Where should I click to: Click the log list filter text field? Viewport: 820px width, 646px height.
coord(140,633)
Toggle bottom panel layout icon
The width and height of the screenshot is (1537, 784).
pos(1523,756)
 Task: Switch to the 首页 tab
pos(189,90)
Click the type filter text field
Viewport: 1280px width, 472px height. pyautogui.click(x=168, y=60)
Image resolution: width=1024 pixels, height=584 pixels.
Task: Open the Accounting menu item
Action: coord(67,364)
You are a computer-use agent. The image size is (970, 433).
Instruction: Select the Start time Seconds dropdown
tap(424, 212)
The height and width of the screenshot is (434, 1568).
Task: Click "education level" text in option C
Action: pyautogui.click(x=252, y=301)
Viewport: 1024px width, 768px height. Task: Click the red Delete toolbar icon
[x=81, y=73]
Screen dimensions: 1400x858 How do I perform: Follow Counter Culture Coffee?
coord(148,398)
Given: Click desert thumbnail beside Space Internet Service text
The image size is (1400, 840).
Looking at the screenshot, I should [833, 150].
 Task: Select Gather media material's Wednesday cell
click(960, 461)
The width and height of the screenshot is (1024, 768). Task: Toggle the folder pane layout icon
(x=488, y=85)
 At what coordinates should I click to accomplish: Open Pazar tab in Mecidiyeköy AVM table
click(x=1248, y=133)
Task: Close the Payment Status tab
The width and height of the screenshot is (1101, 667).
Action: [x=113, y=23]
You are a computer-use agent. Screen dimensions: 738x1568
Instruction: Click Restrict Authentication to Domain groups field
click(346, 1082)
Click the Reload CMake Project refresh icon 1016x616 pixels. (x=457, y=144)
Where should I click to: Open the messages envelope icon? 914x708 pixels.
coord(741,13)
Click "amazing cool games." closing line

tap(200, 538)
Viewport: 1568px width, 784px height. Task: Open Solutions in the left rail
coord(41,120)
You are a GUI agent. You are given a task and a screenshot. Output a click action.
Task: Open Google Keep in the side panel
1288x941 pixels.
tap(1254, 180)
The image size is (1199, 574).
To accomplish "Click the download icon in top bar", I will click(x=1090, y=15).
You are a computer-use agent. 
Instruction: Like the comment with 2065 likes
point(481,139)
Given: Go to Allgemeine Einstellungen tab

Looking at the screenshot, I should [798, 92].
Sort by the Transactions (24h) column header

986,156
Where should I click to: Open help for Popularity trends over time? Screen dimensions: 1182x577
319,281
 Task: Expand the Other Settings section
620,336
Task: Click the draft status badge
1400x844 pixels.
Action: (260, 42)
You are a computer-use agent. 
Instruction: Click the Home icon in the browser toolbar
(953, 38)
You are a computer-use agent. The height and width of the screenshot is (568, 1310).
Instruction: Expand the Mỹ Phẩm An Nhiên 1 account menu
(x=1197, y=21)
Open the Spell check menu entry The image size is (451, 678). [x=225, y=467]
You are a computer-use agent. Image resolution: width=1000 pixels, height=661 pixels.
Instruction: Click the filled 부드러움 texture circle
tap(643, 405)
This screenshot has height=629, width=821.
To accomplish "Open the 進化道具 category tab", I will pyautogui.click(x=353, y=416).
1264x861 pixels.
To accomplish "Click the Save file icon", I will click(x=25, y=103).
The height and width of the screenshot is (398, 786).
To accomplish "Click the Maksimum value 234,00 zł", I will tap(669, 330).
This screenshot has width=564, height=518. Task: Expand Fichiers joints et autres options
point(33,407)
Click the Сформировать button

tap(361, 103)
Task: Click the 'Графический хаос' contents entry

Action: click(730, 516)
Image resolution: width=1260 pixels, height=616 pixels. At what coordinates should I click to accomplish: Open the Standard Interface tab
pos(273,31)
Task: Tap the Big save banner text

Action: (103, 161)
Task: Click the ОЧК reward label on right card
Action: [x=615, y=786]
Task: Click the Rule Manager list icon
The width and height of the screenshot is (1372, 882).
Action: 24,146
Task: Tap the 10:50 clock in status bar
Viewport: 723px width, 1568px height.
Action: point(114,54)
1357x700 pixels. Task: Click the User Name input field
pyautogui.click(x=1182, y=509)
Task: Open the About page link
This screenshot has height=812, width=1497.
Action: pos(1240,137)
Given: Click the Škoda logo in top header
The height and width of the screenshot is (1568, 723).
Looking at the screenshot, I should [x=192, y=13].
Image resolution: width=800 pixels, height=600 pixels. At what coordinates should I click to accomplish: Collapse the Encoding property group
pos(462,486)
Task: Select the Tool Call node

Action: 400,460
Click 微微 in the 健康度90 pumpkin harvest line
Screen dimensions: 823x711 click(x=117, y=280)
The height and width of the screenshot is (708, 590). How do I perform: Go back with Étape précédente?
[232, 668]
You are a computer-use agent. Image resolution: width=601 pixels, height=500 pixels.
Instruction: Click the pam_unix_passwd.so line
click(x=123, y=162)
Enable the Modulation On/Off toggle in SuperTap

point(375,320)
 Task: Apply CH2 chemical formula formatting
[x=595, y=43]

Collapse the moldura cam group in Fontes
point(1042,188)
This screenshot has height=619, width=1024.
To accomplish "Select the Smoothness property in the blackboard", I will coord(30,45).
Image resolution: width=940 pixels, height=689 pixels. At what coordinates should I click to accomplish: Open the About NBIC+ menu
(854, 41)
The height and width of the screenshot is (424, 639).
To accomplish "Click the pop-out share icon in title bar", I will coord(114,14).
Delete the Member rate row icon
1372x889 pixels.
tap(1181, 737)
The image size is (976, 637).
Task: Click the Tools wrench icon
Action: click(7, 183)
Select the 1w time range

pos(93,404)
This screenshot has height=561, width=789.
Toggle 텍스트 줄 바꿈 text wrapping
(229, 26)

------------------------------------------------

Exercise requirements:
Rewrite all the entries, putting "Which spot should I click to" wherever "Where should I click to" occurs and changing nothing else.

Completed task:
Which spot should I click to: Click the log list filter text field? Viewport: 820px width, 646px height.
coord(140,633)
Toggle bottom panel layout icon
The width and height of the screenshot is (1537, 784).
pos(1523,756)
 Task: Switch to the 首页 tab
pos(189,90)
Click the type filter text field
Viewport: 1280px width, 472px height. pyautogui.click(x=168, y=60)
Image resolution: width=1024 pixels, height=584 pixels.
Task: Open the Accounting menu item
Action: coord(67,364)
You are a computer-use agent. The image size is (970, 433).
Instruction: Select the Start time Seconds dropdown
tap(424, 212)
The height and width of the screenshot is (434, 1568).
Task: Click "education level" text in option C
Action: pyautogui.click(x=252, y=301)
Viewport: 1024px width, 768px height. Task: Click the red Delete toolbar icon
[x=81, y=73]
Screen dimensions: 1400x858 How do I perform: Follow Counter Culture Coffee?
coord(148,398)
Given: Click desert thumbnail beside Space Internet Service text
The image size is (1400, 840).
Looking at the screenshot, I should [833, 150].
 Task: Select Gather media material's Wednesday cell
click(960, 461)
The width and height of the screenshot is (1024, 768). Task: Toggle the folder pane layout icon
(x=488, y=85)
 At what coordinates should I click to accomplish: Open Pazar tab in Mecidiyeköy AVM table
click(x=1248, y=133)
Task: Close the Payment Status tab
The width and height of the screenshot is (1101, 667).
Action: [x=113, y=23]
You are a computer-use agent. Screen dimensions: 738x1568
Instruction: Click Restrict Authentication to Domain groups field
click(346, 1082)
Click the Reload CMake Project refresh icon 1016x616 pixels. (x=457, y=144)
Which spot should I click to: Open the messages envelope icon? 914x708 pixels.
coord(741,13)
Click "amazing cool games." closing line

tap(200, 538)
Viewport: 1568px width, 784px height. Task: Open Solutions in the left rail
coord(41,120)
You are a GUI agent. You are given a task and a screenshot. Output a click action.
Task: Open Google Keep in the side panel
1288x941 pixels.
tap(1254, 180)
The image size is (1199, 574).
To accomplish "Click the download icon in top bar", I will click(x=1090, y=15).
You are a computer-use agent. 
Instruction: Like the comment with 2065 likes
point(481,139)
Given: Go to Allgemeine Einstellungen tab

Looking at the screenshot, I should [798, 92].
Sort by the Transactions (24h) column header

986,156
Which spot should I click to: Open help for Popularity trends over time? Screen dimensions: 1182x577
319,281
 Task: Expand the Other Settings section
620,336
Task: Click the draft status badge
1400x844 pixels.
Action: (260, 42)
You are a computer-use agent. 
Instruction: Click the Home icon in the browser toolbar
(953, 38)
You are a computer-use agent. The height and width of the screenshot is (568, 1310).
Instruction: Expand the Mỹ Phẩm An Nhiên 1 account menu
(x=1197, y=21)
Open the Spell check menu entry The image size is (451, 678). [x=225, y=467]
You are a computer-use agent. Image resolution: width=1000 pixels, height=661 pixels.
Instruction: Click the filled 부드러움 texture circle
tap(643, 405)
This screenshot has height=629, width=821.
To accomplish "Open the 進化道具 category tab", I will pyautogui.click(x=353, y=416).
1264x861 pixels.
To accomplish "Click the Save file icon", I will click(x=25, y=103).
The height and width of the screenshot is (398, 786).
To accomplish "Click the Maksimum value 234,00 zł", I will tap(669, 330).
This screenshot has width=564, height=518. Task: Expand Fichiers joints et autres options
point(33,407)
Click the Сформировать button

tap(361, 103)
Task: Click the 'Графический хаос' contents entry

Action: click(730, 516)
Image resolution: width=1260 pixels, height=616 pixels. At what coordinates should I click to accomplish: Open the Standard Interface tab
pos(273,31)
Task: Tap the Big save banner text

Action: (103, 161)
Task: Click the ОЧК reward label on right card
Action: [x=615, y=786]
Task: Click the Rule Manager list icon
The width and height of the screenshot is (1372, 882).
Action: 24,146
Task: Tap the 10:50 clock in status bar
Viewport: 723px width, 1568px height.
Action: point(114,54)
1357x700 pixels. Task: Click the User Name input field
pyautogui.click(x=1182, y=509)
Task: Open the About page link
This screenshot has height=812, width=1497.
Action: pos(1240,137)
Given: Click the Škoda logo in top header
The height and width of the screenshot is (1568, 723).
Looking at the screenshot, I should [x=192, y=13].
Image resolution: width=800 pixels, height=600 pixels. At what coordinates should I click to accomplish: Collapse the Encoding property group
pos(462,486)
Task: Select the Tool Call node

Action: 400,460
Click 微微 in the 健康度90 pumpkin harvest line
Screen dimensions: 823x711 click(x=117, y=280)
The height and width of the screenshot is (708, 590). How do I perform: Go back with Étape précédente?
[232, 668]
You are a computer-use agent. Image resolution: width=601 pixels, height=500 pixels.
Instruction: Click the pam_unix_passwd.so line
click(x=123, y=162)
Enable the Modulation On/Off toggle in SuperTap

point(375,320)
 Task: Apply CH2 chemical formula formatting
[x=595, y=43]

Collapse the moldura cam group in Fontes
point(1042,188)
This screenshot has height=619, width=1024.
To accomplish "Select the Smoothness property in the blackboard", I will coord(30,45).
Image resolution: width=940 pixels, height=689 pixels. At what coordinates should I click to accomplish: Open the About NBIC+ menu
(854, 41)
The height and width of the screenshot is (424, 639).
To accomplish "Click the pop-out share icon in title bar", I will coord(114,14).
Delete the Member rate row icon
1372x889 pixels.
tap(1181, 737)
The image size is (976, 637).
Task: Click the Tools wrench icon
Action: click(7, 183)
Select the 1w time range

pos(93,404)
This screenshot has height=561, width=789.
Toggle 텍스트 줄 바꿈 text wrapping
(229, 26)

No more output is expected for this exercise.